I'm learning not to take a lot of it personally because she has a short fuse as is that is sometimes harder for her to control. Until she actually HURTS someone from this, then I'm not worrying about it.
01/12/2013
Contributor: K101 K101
Quote:
Originally posted by HisLittleFiend
And completely shut you off? If so, how long does that normally last and how frequently does it occur?
Yes, he gets angry, but never just shuts me out. In the 7 years we've been together, he's probably been truly angry at me 5-6 times and each time was a misunderstanding. For instance, his job is taking care of rental property & someone had moved out of this apartment that he had to go in and clean. STRANGELY (and I mean this sounds off the wall, but it's a true freak happening) he came across a piece of paper that said my name and my phone number! He knew that the person living there was a male, so he fucking flipped! He was furious with me. More pissed at me than ever before. This was the worst time he'd been angry at me. He came in saying I was cheating on him and was actually convinced of this. I knew I'd never cheated on him & was really thrown off about why my phone number would be in someone's house because I really don't talk on the phone and really don't have friends! LOL. Not male friends anyway. So I demanded that we go find the people who'd moved out of the house & clear it up. He agreed, but was sure that he was going to find out I was cheating. We found a lady who'd been living there & I ask her who else lived there & she told us the name and instantly I was laughing. It was this kid who used to talk to me & my partner. He'd call and want to talk on the phone for hours. I didn't know him really, but he'd had my number since high school since he'd call my twin sister & end up talking to me when she ignored him. He had a slight mental handicap, and when the lady said his name my partner was still confused & then let me tell you how lovely he felt after that. Oh yea. He knew there was no possible way I'd been cheating on him with this kid -- KID! lol.

SO that is one time where he really flew off the handle. HE never shuts me out though, but he's rarely angry at me. He gets angry easily at other things (ahem, serious case of road rage) but never just ignores me if I am the reason he's angry. I would get tired of that. I mean the only reason there is to shut off from someone you're mad at is if you feel they're going to just upset you worse, not care or something. Otherwise, if you're in a relationship, you know that you cannot let your anger build without communicating about it.

I have had boyfriends who would do this and shut me off for days at a time. That's just immature and a waste of time and I'm glad I did not stick around for that.

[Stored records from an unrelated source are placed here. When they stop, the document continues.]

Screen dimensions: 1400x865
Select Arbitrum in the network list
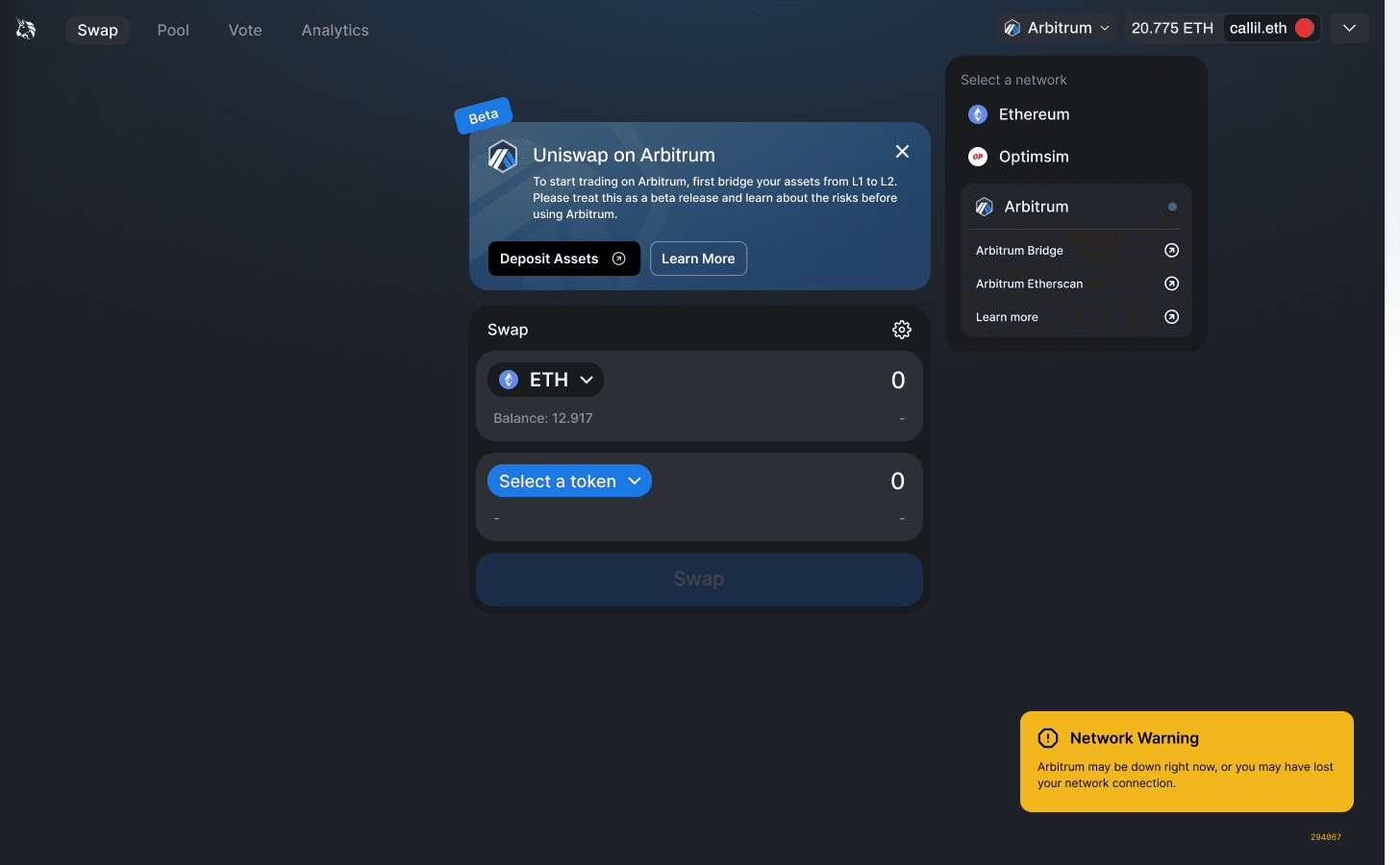[x=1036, y=207]
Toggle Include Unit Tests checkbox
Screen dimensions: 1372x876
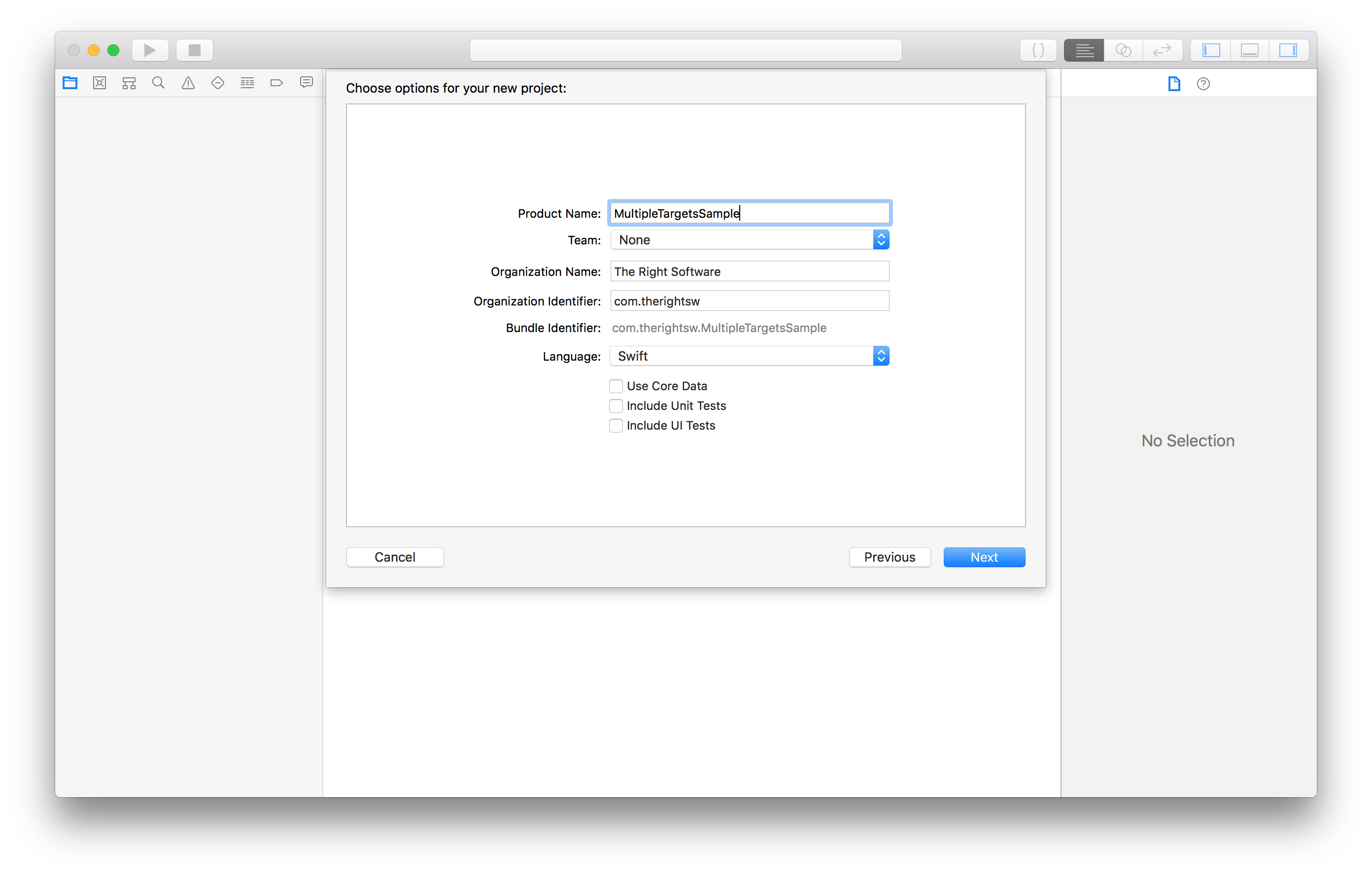click(x=614, y=405)
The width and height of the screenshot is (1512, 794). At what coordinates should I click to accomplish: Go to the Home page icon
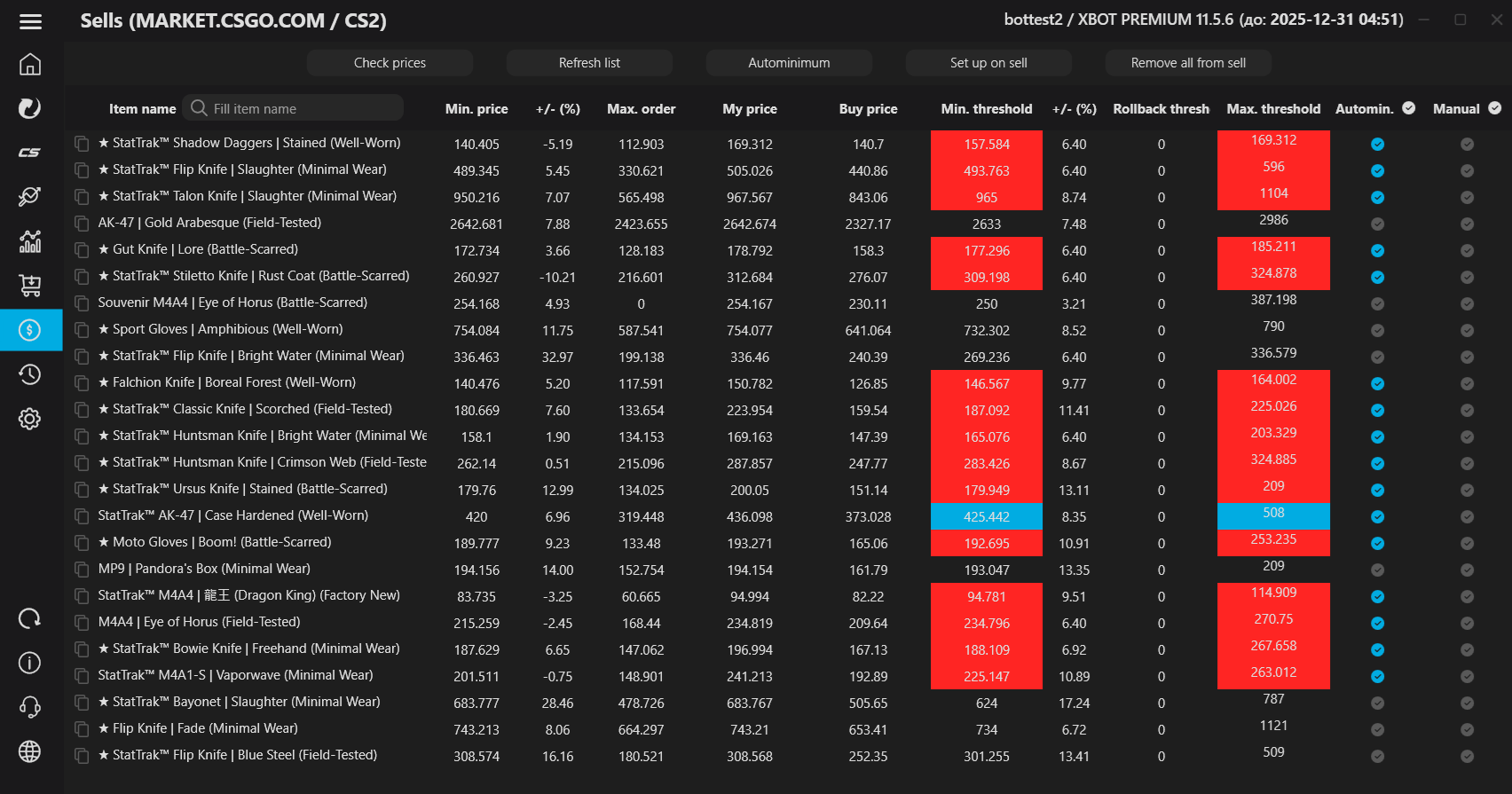[30, 65]
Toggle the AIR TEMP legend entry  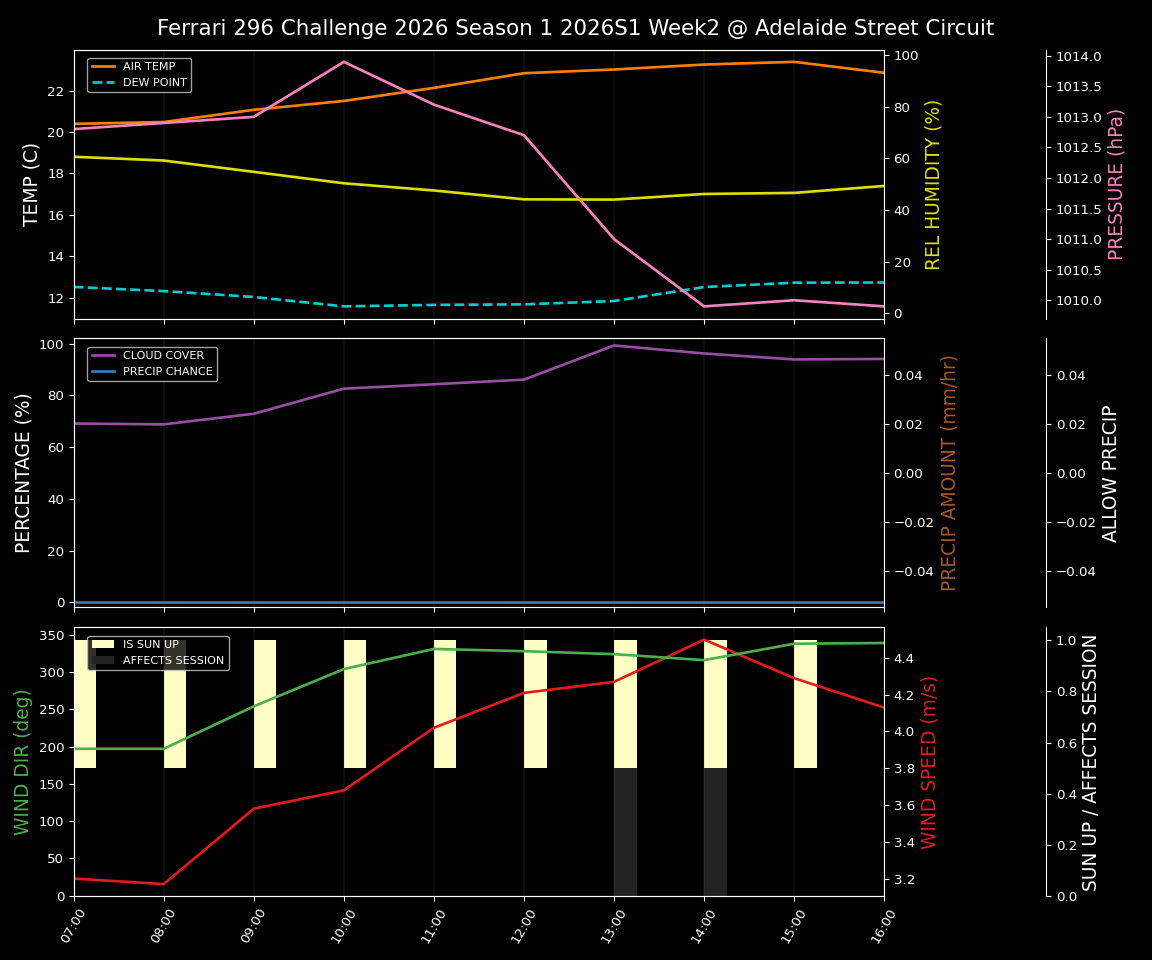click(x=148, y=67)
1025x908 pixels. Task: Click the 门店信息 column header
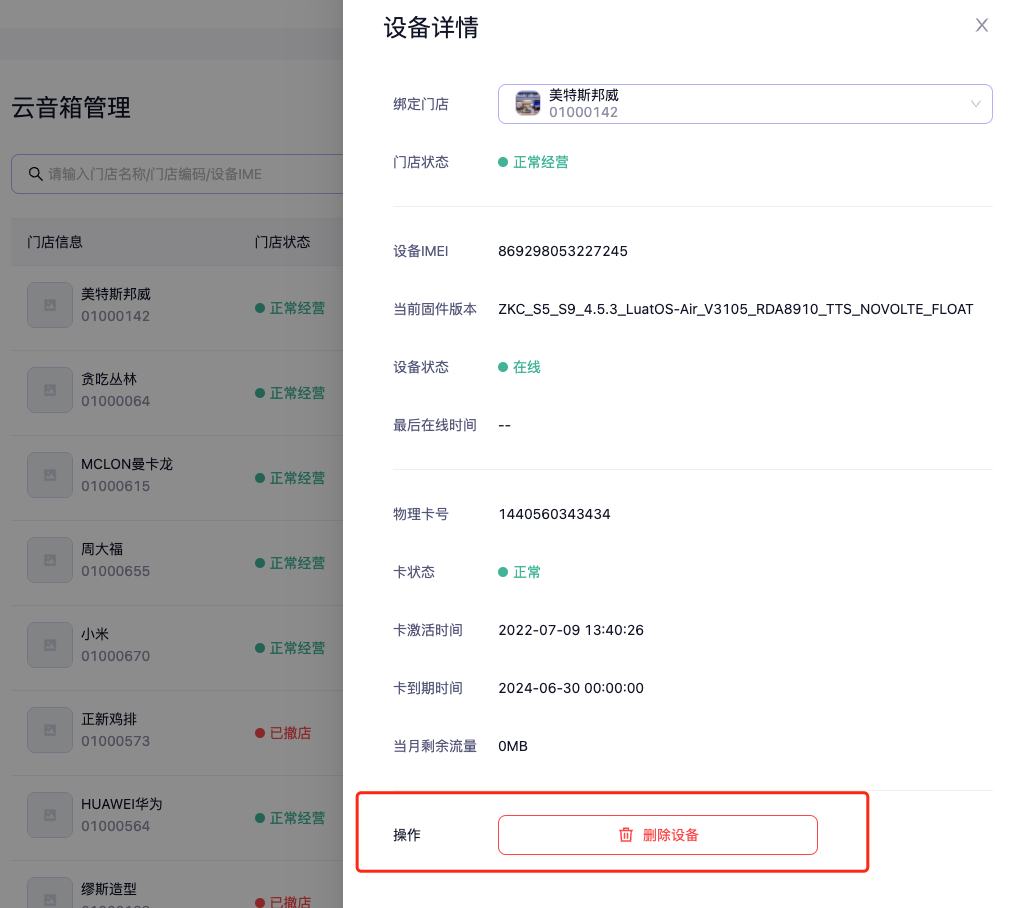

I don't shut my partner out. There have been times back when I was going through crappy times from a traumatic event in my life, I'd get very upset over something that "triggered" my event & get quiet. He'd ask what's wrong & I would not talk about it some days. It lasted for a long time until I was able to finally tell him comfortably how I was feeling. But being angry at him? I tell him. If it's something that's upset me to the point of shutting him off or being distant for an entire day, then it's clear it needs to be talked about, so it's not good to shut that person off.
01/12/2013
Contributor: PropertyOfPotter PropertyOfPotter
He gets angry often but doesn't shut me out until after he's done everything he can to make me feel small. It's awesome.
01/12/2013
Contributor: MsDrProfKitty MsDrProfKitty
My SO never really gets angry, especially not at me. He'll get frustrated with me sometimes but it's usually one little spurt of RAWR and then he apologizes and explains why he's frustrated.
I'm the more difficult one.
01/12/2013
Contributor: js250 js250
Mine was angry all the time. We have separated, but he has set us up for counseling and anger management, so we shall see where it all ends up. Hopefully he can learn from the sessions and become a happier person.